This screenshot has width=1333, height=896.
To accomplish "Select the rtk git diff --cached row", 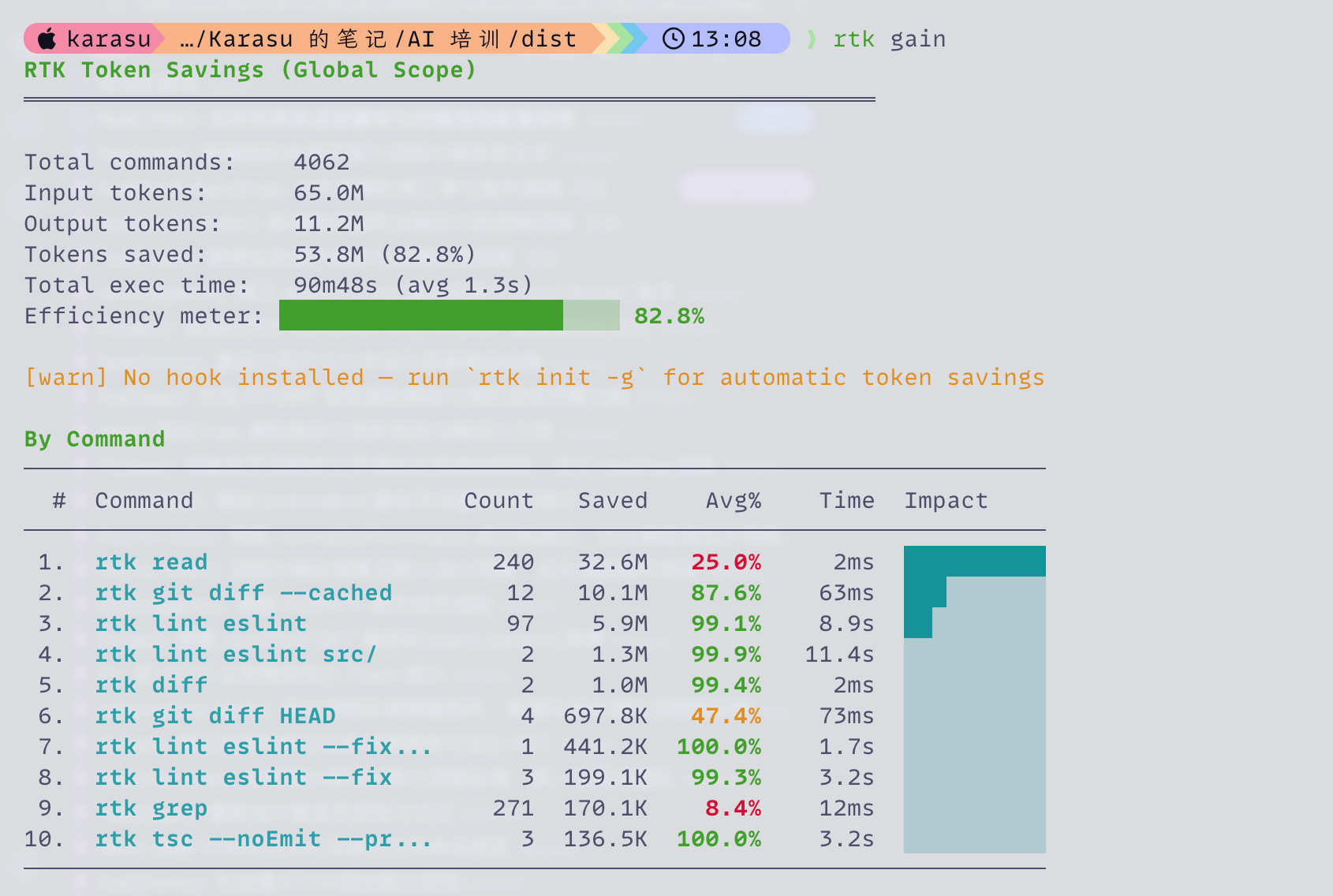I will [x=535, y=592].
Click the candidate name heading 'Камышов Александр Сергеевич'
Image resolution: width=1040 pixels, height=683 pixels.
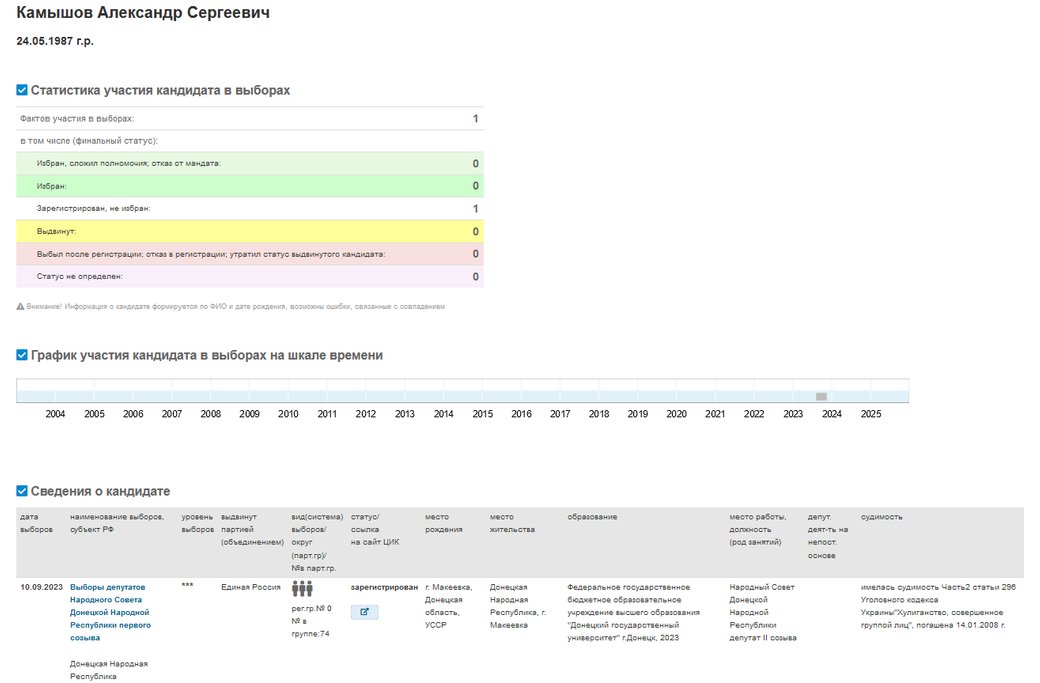pos(143,13)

========================

Starting from the line containing "Click the candidate", repeat each line exactly through the end of the entries, including the last, while leaving pictures out.

Click the candidate name heading 'Камышов Александр Сергеевич'
Image resolution: width=1040 pixels, height=683 pixels.
pos(143,13)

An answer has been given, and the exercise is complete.